_Exercise goal_.
This task calls for the lines below starting at the one containing "Where should I" and ending at the one containing "You are a computer-use", repeated exactly with both ends kept and pictures left out.

[Screenshot grounding data]
+===+

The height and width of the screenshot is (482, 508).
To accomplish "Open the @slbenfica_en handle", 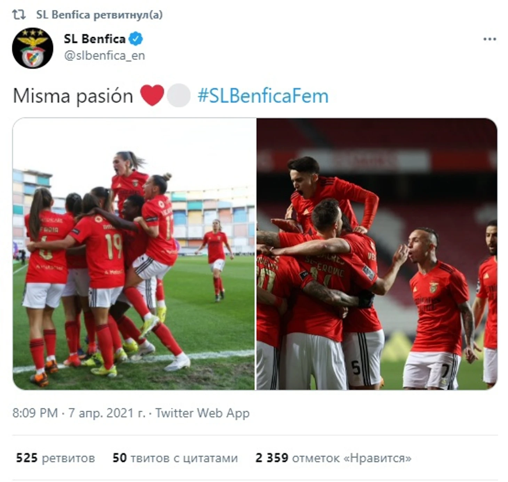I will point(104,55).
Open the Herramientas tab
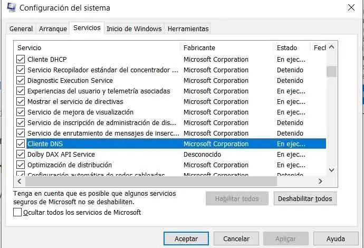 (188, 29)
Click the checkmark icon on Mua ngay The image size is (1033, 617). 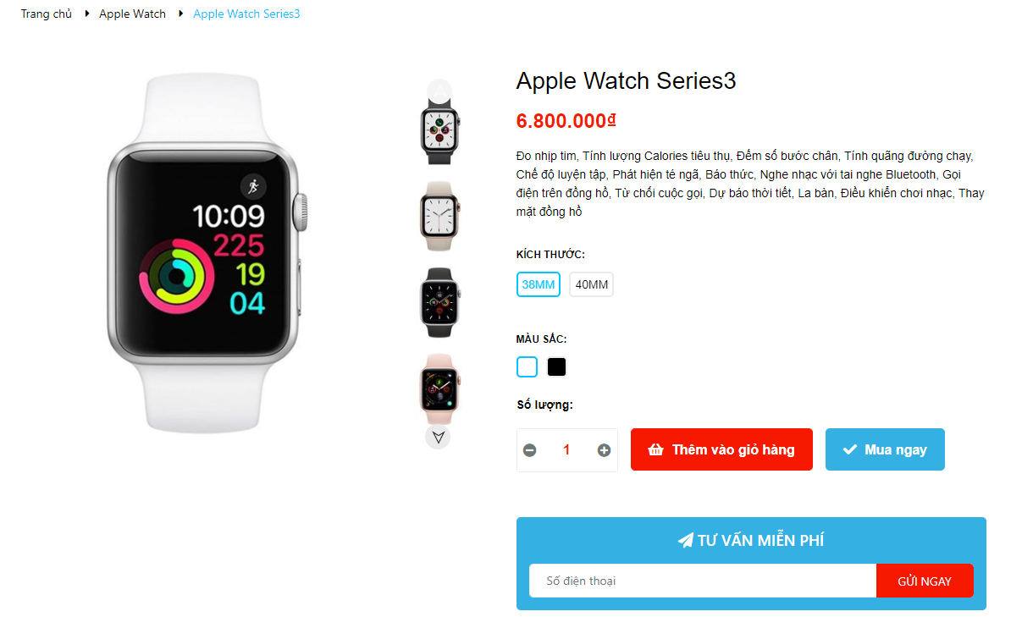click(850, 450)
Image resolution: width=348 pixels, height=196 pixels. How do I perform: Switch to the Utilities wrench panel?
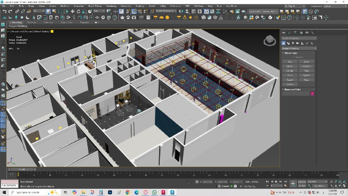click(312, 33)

+===+

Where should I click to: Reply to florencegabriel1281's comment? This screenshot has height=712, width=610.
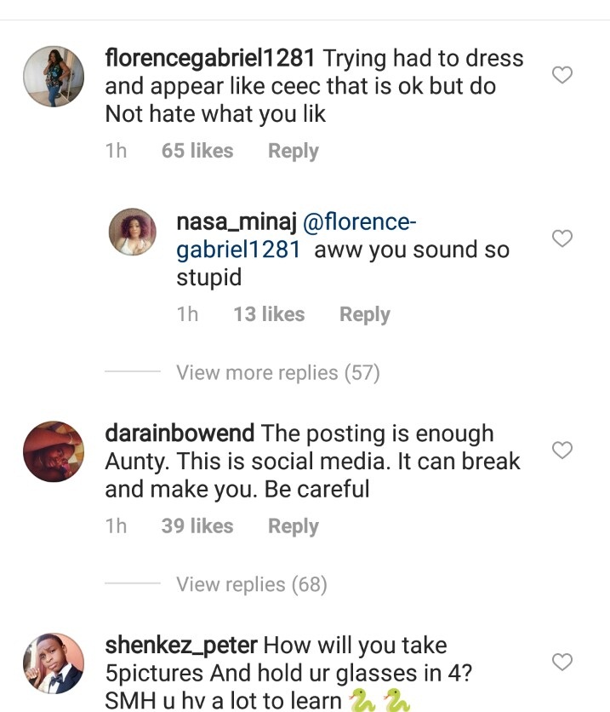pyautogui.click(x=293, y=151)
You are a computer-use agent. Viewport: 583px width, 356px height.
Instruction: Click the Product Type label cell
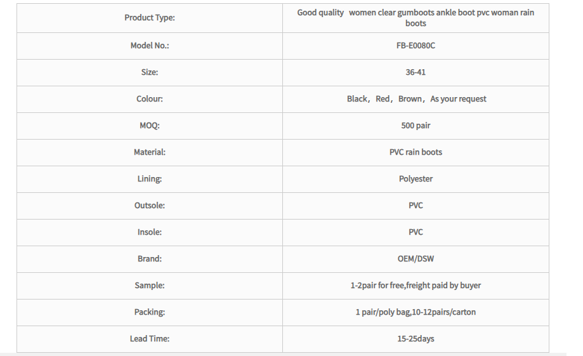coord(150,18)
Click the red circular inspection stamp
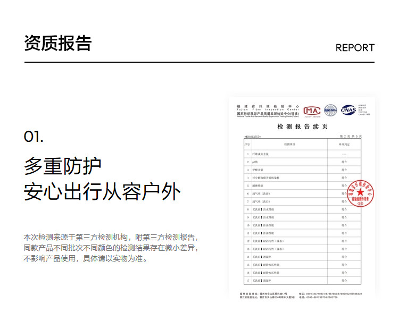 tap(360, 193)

+===+

_Answer to the problem_.
Where should I click to: Reply to florencegabriel1281's comment? This screenshot has height=712, width=610.
pyautogui.click(x=293, y=151)
You are a computer-use agent. Viewport: 583px width, 356px height.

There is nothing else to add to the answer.